_About this task:_ The stretch wanted below opens at the line containing "Open help link" and closes at the line containing "Switch to the Habitat". Please return it exactly, with no other lines.

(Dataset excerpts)
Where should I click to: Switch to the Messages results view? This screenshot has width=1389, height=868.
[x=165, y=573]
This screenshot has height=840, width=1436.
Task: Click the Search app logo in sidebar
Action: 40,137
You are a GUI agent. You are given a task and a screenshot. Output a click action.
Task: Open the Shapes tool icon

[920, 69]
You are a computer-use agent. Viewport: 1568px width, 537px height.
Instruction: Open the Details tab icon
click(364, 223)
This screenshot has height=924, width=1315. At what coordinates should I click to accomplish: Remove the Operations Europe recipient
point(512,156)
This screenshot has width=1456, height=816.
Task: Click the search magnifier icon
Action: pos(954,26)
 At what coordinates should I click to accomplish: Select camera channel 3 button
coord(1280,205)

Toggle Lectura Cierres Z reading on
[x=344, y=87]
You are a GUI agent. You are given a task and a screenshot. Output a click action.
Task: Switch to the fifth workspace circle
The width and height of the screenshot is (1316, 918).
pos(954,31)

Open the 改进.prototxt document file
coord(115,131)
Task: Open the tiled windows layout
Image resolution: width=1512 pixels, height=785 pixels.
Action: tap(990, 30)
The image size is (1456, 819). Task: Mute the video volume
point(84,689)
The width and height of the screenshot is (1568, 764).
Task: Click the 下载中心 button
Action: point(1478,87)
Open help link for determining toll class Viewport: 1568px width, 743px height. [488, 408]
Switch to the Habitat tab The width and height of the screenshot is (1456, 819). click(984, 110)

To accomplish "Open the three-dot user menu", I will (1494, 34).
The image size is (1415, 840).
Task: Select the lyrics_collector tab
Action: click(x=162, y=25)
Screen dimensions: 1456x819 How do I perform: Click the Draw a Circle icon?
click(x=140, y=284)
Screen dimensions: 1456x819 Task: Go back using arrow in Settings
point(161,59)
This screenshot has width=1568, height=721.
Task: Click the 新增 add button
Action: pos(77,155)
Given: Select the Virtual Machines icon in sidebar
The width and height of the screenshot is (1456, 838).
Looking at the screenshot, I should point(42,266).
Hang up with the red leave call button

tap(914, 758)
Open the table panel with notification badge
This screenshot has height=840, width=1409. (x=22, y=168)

_Answer to this exercise:_
Open help link for determining toll class Viewport: 1568px width, 743px height. [488, 408]
Switch to the Habitat tab The width and height of the screenshot is (1456, 819). click(984, 110)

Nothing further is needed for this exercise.